Frances Ha - 2012. Dirigido por Noah Baumbach. Escrito por Noah Baumbach e Greta Gerwig. Direção de Fotografia de Sam Levy. Produzido por Noah Baumbach, Scott Rudin, Rodrigo Teixeira e Lila Yacoub. Pine District Pictures, RT Features e Scott Rudin Productions / USA.
Frances Halladay (Greta Gerwig) é uma aspirante a bailarina que tenta encontrar um lugar para si em um mundo no qual aparenta não caber. Ela divide um apartamento com Sophie Levee (Mickey Sumner), sua melhor amiga, juntas eles tentam driblar a monotonia e e falta de rumo de suas vidas, elas se completam e este vinculo afetivo é a relação mais consistente que ambas possuem. É a intensidade desta amizade que leva Frances a recusar o convite que o namorado lhe faz para morarem juntos e esta recusa acaba os levando ao rompimento. Sophie, no entanto, não faz a mesma escolha ao se ver diante de uma situação semelhante e sua repentina mudança torna ainda mais evidente o vazio da vida de Frances, que se vê então obrigada a lidar com a solidão, com a carência afetiva e com a falta de dinheiro. Sem ter tanta coisa em que se apegar, ela tenta se esconder atras de uma falsa felicidade, mas, sob a camuflagem de uma alegria fingida existem feridas não curadas e uma forte melancolia. O alto astral, que ela tenta demonstrar, é tão superficial quanto os relacionamentos que ela cria depois da partida da amiga e do término com o namorado.
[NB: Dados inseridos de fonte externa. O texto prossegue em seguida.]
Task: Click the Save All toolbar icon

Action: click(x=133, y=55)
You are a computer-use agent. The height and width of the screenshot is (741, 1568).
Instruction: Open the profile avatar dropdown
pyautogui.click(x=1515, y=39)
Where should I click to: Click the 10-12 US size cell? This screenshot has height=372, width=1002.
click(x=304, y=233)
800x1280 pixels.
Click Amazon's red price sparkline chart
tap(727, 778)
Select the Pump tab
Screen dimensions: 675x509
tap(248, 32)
Frances concentra em si diversas características atribuídas à geração 'y', ela é imediatista, não consegue estabelecer planos de longo prazo, age muitas das vezes movida pelo impulso e a falta de inteligência emocional acaba sendo um de seus maiores entraves. Tudo isso faz com que ela seja uma personagem extremamente empática e cativante, afinal de contas nela estão representados alguns de nossos próprios medos e dúvidas, isso leva ao surgimento de um processo de identificação entre o filme e parte de seu público e este processo é capaz de potencializar um dos principais efeitos do longa: o de chamar a atenção para a fragilidade dos princípios que nos regem na vida em sociedade e para o descolorido do mundo à nossa volta, que parece se tornar menos interessante à medida em que nossos relacionamentos se tornam mais inconsistentes e menos duradouros.
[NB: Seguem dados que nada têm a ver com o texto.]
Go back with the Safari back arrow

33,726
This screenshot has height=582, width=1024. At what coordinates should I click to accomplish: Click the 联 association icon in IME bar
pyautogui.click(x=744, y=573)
Até ser surpreendida, Frances parecia acreditar que seu relacionamento com Sophie estava imune à qualquer tipo de crise, todavia, isso era uma mera ilusão. Por estar despreparada para enfrentar uma situação inesperada, ela recorre à tentativas falhas de se restabelecer de outras formas, que não através das relações. Percebe-se que ela quer provar para todos à sua volta que está bem e isso explica o exagero quase caricato de sua felicidade, que é tão frágil quanto as ilusões que ela criara anteriormente em relação à amizade com Shophie. Recai então sobre ela o peso das inúmeras cobranças que lhe são feitas pela sociedade: ela tem 27 anos e ainda não tem um emprego estável, não conseguiu alcançar sucesso em nada do que já fez e parece incapaz de viver relacionamentos amorosos que superem a condição de uma mera aventura efêmera... Sophie, por sua vez, tem tudo isso, mas ela também não está feliz, o que nos leva a crer que o padrão de felicidade que ela conquistou (o mesmo adotado pela sociedade) é incapaz de satisfazer seus anseios mais íntimos.
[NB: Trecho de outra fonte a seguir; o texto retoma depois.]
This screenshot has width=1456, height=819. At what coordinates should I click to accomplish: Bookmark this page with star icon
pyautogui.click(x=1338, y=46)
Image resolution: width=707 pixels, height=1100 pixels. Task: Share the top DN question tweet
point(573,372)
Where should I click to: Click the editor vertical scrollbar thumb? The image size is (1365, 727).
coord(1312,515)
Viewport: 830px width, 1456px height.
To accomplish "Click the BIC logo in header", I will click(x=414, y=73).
O drama de Frances é o mesmo de toda uma geração que optou pela liberdade em detrimento da segurança, o temor provocado pela incerteza em relação ao futuro e pela ameaça de que uma nova frustração possa reabrir velhas feridas tornou os laços afetivos ainda mais vulneráveis, transformando-os em algo extremamente assustador, indesejável até. É o vazio existencial e a falta de significado da vida que se levantam contra a protagonista e diante deles ela não sabe o que fazer, afinal de contas nem a segurança nem a liberdade são capazes de aplacá-los, resta-lhe então a difícil tarefa de conviver com a sensação de estar em uma realidade à qual não se pertence - Prestem atenção na situação que explica o porquê do sobrenome de Frances ter sido abreviado no título do filme, trata-se de uma metáfora que traduz a condição na qual ela se encontra.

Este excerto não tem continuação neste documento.